Drinking a lot of tea increases the risk of developing rheumatoid arthritis, researchers have said. A US study on more than 76,000 women found consuming tea raised the risk, while drinking coffee had no impact. Tea-lovers who enjoyed more than four cups a day had the highest risk – being 78% more likely to develop rheumatoid arthritis than those who drank none. But drinking any amount of tea increased the chance by 40%, compared with people who never drank tea. The findings were presented at the Annual Congress of the European League Against Rheumatism in Rome. Professor Christopher Collins, from Georgetown University Medical Centre in the US, said he was surprised by the differences between coffee and tea.

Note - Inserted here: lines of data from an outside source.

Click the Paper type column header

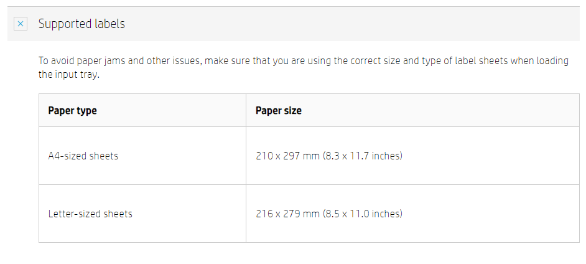72,111
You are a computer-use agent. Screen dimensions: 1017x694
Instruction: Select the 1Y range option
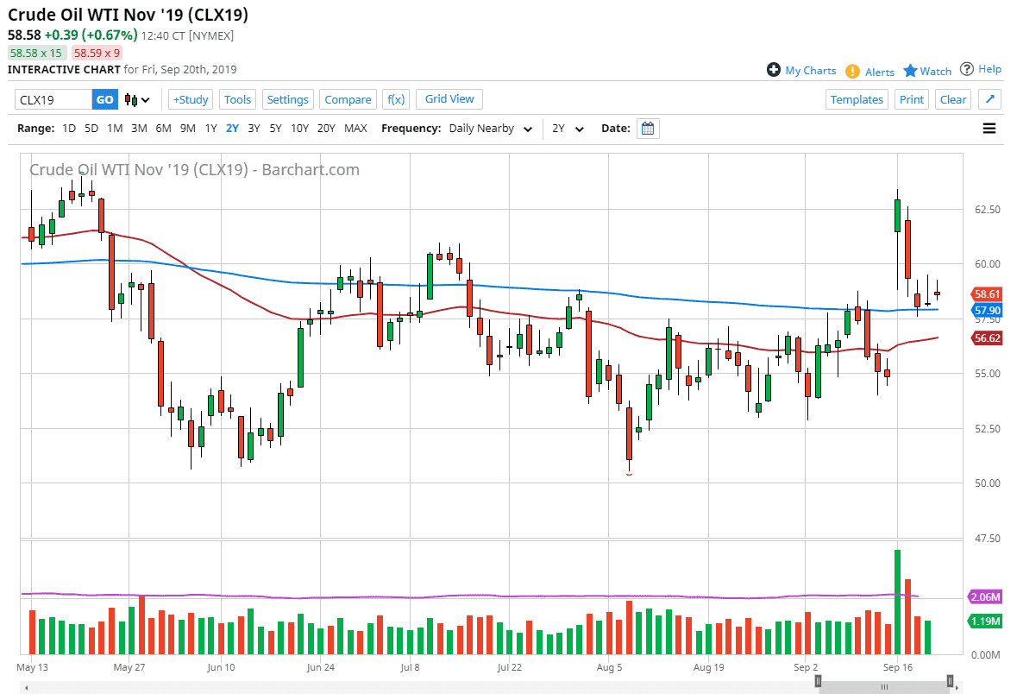(x=210, y=128)
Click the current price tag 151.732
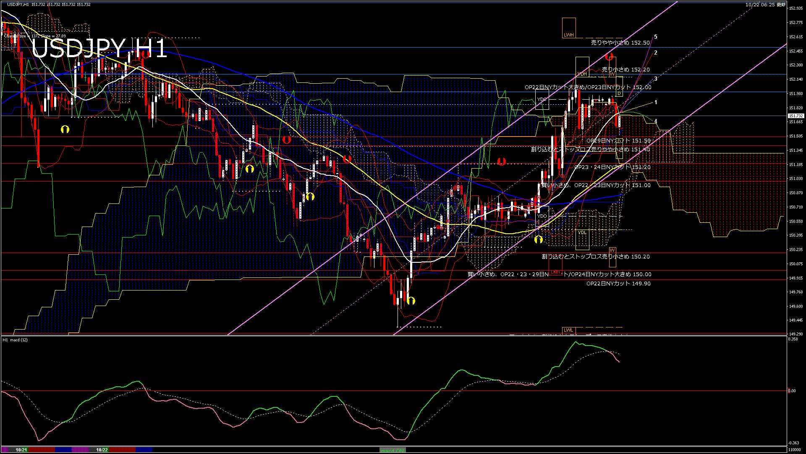 796,116
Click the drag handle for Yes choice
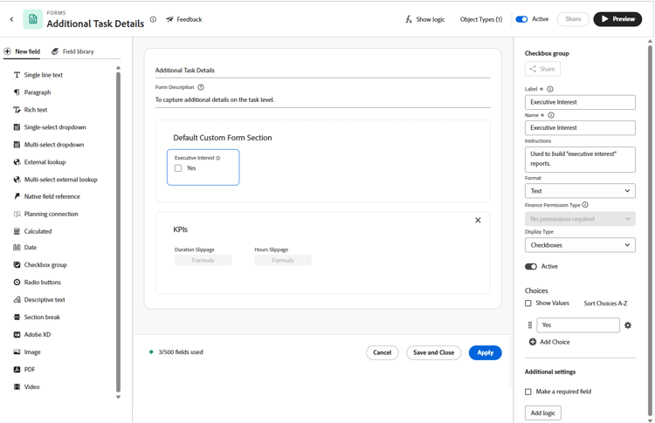655x423 pixels. (x=529, y=325)
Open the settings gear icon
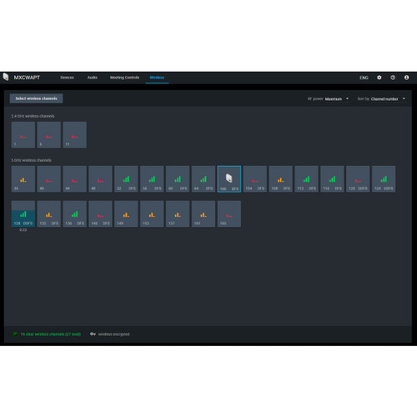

He said: “We set out to determine whether tea or coffee consumption, or the method of preparation of the drinks was associated with an increased risk of (rheumatoid arthritis). “It is surprising that we saw such differences in results between tea and coffee drinkers. This does make us wonder what it is in tea, or in the method of preparation of tea that causes the significant increase in risk of developing rheumatoid arthritis.”
The researchers also examined whether filtered coffee versus unfiltered coffee affected the results, and also looked at the impact of caffeinated and decaffeinated coffee. However, they found no significant associations with rheumatoid arthritis or the autoimmune disease systemic lupus erythematosus (SLE).